>US District Judge George Daniels of the US District Court for the Southern District of New York ruled that the fees paid by the New York District Council of Carpenters Pension Fund to Savasta and Company were not recoverable as disgorgement because the money did not represent identifiable union assets in Savasta’s possession. Such claims were not permitted under ERISA because disgorgement of professional fees in this case would not qualify as equitable relief, the court said.
“For restitution to lie in equity, the relief sought must be to restore to (a) plaintiff particular funds or property in the defendant’s possession, not to impose personal liability on the defendant,” Daniels wrote in his ruling. “The fees (paid to Savasta) do not amount to illegal profits or ill-gotten gains derived directly from the defendants’ alleged culpable acts. These fees were paid for services rendered by (the) defendants pursuant to their alleged agreement with the fund.”
>Daniels also ruled that the fund’s professional malpractice allegations against Savasta were filed too late and dismissed them.

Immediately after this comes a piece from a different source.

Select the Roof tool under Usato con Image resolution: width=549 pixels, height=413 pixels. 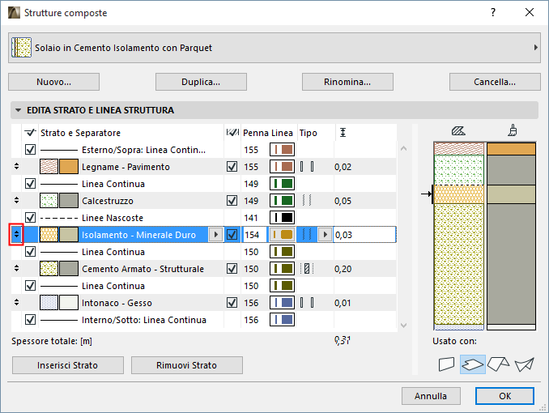498,365
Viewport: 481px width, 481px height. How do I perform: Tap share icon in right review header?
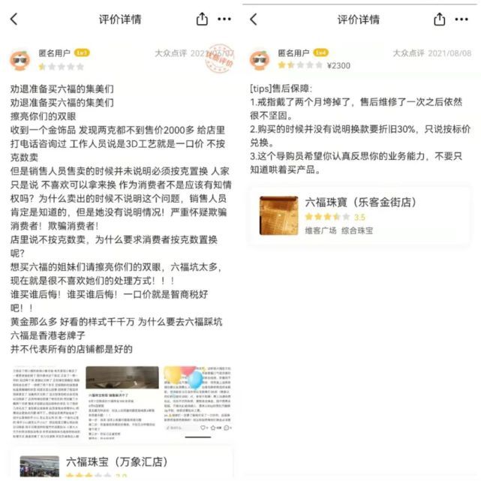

>According to the ruling, the fund charged in its lawsuit that the actuary firm conspired with the fund’s former board chairman, Frederic Devine, to help Devine win changes under which the fund would provide additional benefits. “Defendants allegedly withheld appropriate and accurate information regarding the fund’s financial condition from the fund’s Board of Trustees and they advised the board that the overall condition of the fund was sound,” according to the ruling. “Specifically, defendants purportedly failed to accurately advise the board as to the impact that various benefit improvements would have upon the actuarial condition of the fund.”
>The case is New York District Council of Carpenters Pension Fund v. Savasta, S.D.N.Y., No. 99 CV 11362 (GBD), 12/27/04.